Il Perù è stata l'ultima delle 32 Nazionali a iscrivere il proprio nome tra quelle che andranno a caccia della Coppa del Mondo di Russia 2018. La Nazionale sudamericana, infatti, è dovuta passare attraverso lo spareggio contro la Nuova Zelanda per staccare il pass con destinazione Mosca. Un doppio confronto in cui i sudamericani, favoriti, hanno rispettato il pronostico e hanno avuto così la meglio sui neozelandesi. Troppo grande la differenza tecnica tra le due formazioni, perchè se è vero che il Perù non si vedeva ai Mondiali dal 1982, è altrettanto vero che la squadra ha al suo interno giocatori di buon livello.

Su tutti il capitano, Paulo Guerrero, che però rischia di dover tifare per i compagni di squadra dal divano di casa. Il motivo è legato a una squalifica che nel dicembre 2017 gli è stata inflitta per l'uso di un metabolita della cocaina, sostanza naturalmente proibita. L'agenzia mondiale antidoping inizialmente lo aveva squalificato per un anno, la FIFA ha ridotto la pena a 6 mesi, ma l'agenzia ha fatto ricorso al tribunale di Losanna, il TAS, che si dovrà pronunciare in via definitiva. Solo dopo questa decisione il Perù saprà con certezza se potrà schierare Guerrero in campo, per un caso che sicuramente lascerà dietro di sè polemiche e veleni, ma che sicuramente potrà incidere e non poco sulle ambizioni della Nazionale guidata in panchina dall'argentino Ricardo Gareca.

Il CT Gareca, al centro, e i suoi collaboratori, twitter.com

Il nome più importante e noto del Perù, a eccezione di Guerrero, è quello di Jefferson Farfan, 33 anni, un presente al Lokomotiv Mosca, dopo un passato in giro per l'Europa con esperienze anche in Olanda e allo Schalke 04 in Germania. L'attacco sembra essere il reparto con più potenziale di una squadra che per il resto ha pochi giocatori che giocano in Europa e molti che stanno costruendo la loro carriera nei vari campionati del Sudamerica. Il girone non è sicuramente dei più agevoli, ma il Perù può comunque giocarsi qualche possibilità per raggiungere il sogno degli ottavi di finale. La Francia è per forza di cose la grande favorita del gruppo, ma Danimarca e Australia non dovranno sottovalutare il Perù nella corsa al secondo posto che vale la qualificazione.
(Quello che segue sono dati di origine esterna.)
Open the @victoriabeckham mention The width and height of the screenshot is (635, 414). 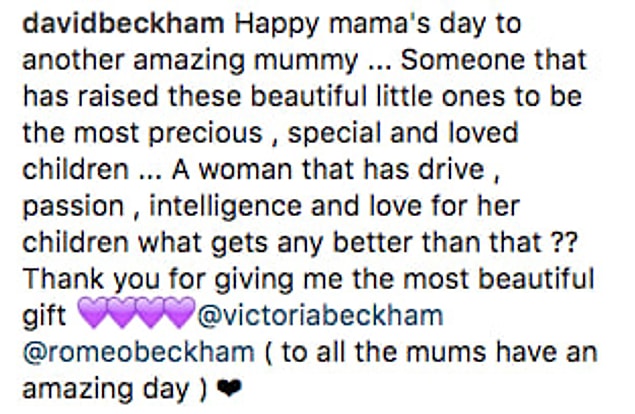click(x=320, y=316)
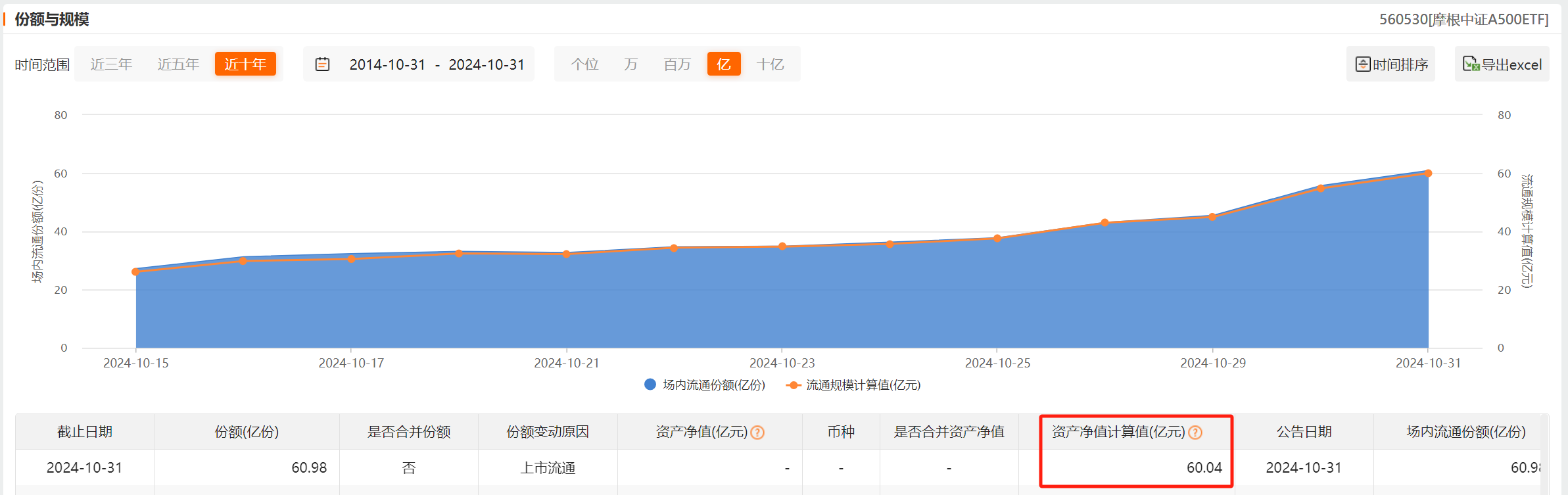Open the end date 2024-10-31 picker
The image size is (1568, 495).
coord(487,64)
Nell'ultima amichevole giocata il Perù ha sconfitto per 3-1 l'Islanda e si è schierato in campo con un 4-2-3-1, mentre nel ritorno contro la Nuova Zelanda Gareca aveva scelto un 4-1-4-1. La difesa a quattro sembra quindi il punto di partenza di questa squadra che dal centrocampo in su può scegliere tra diverse soluzioni. Se Guerrero dovesse essere abilitato a poter partecipare al Mondiale da non escludere una soluzione come il 4-4-2 con il capitano e Farfan a fare coppia lì davanti. Per un sogno che 36 anni dopo l'ultima volta il Perù si vuole godere dal primo all'ultimo minuto.